Pat Robertson and Danny Glover on Haiti — What’s the Difference?

So, we already know that Pat Robertson is an embarrassment.  His comments on Wednesday insinuating that Haiti has fallen into earthquake-induced crisis because the nation is “cursed” for having made a “pact with the Devil” are inconceivably insensitive, irresponsible, and frankly reflect poorly on normal, everyday God-fearing, right-thinking Americans like you and like me.

However, some comments which aren’t quite getting the same exposure in the press came from Hollywood actor and Hugo Chavez bosom buddy Danny Glover, who said that the devastating earthquake in Haiti was Mother Earth’s response to a fruitless global warming conference recently held in Copenhagen.  “This,” he said, “is what happens.”
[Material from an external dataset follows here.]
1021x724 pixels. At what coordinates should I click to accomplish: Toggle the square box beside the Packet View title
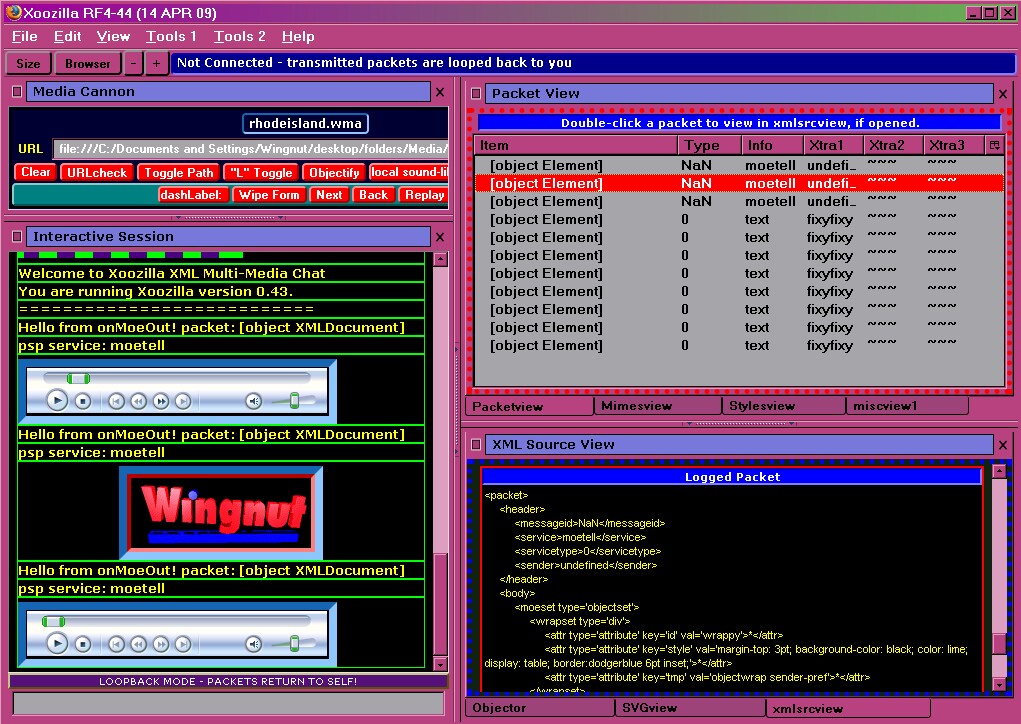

I fail to see the difference between the two.  And yet, if you turn your focus to social networking sites like Twitter and Facebook, the venom and vitriol toward Robertson is bubbling over, while Glover’s remarks go completely unnoticed.

Both fail to see that this is anything other than a natural disaster (as opposed to, say, one of those “man-made disasters” facilitated by the failure of inept Homeland Security Director Janet Napolitano) and, much worse, both blame people for it — Robertson blames the Haitian people and the historical practice of voodoo rituals, while Glover blames the human race as a whole, no doubt because we haven’t managed to destroy the world economy in order to save the globe from a debunked scientific theory based more in Marxist thought than fact.

And make no mistake about it: global warming is a religion.  In fact, according to the late scientific fiction author Michael Crichton, it is the new “religion of choice for urban athiests.”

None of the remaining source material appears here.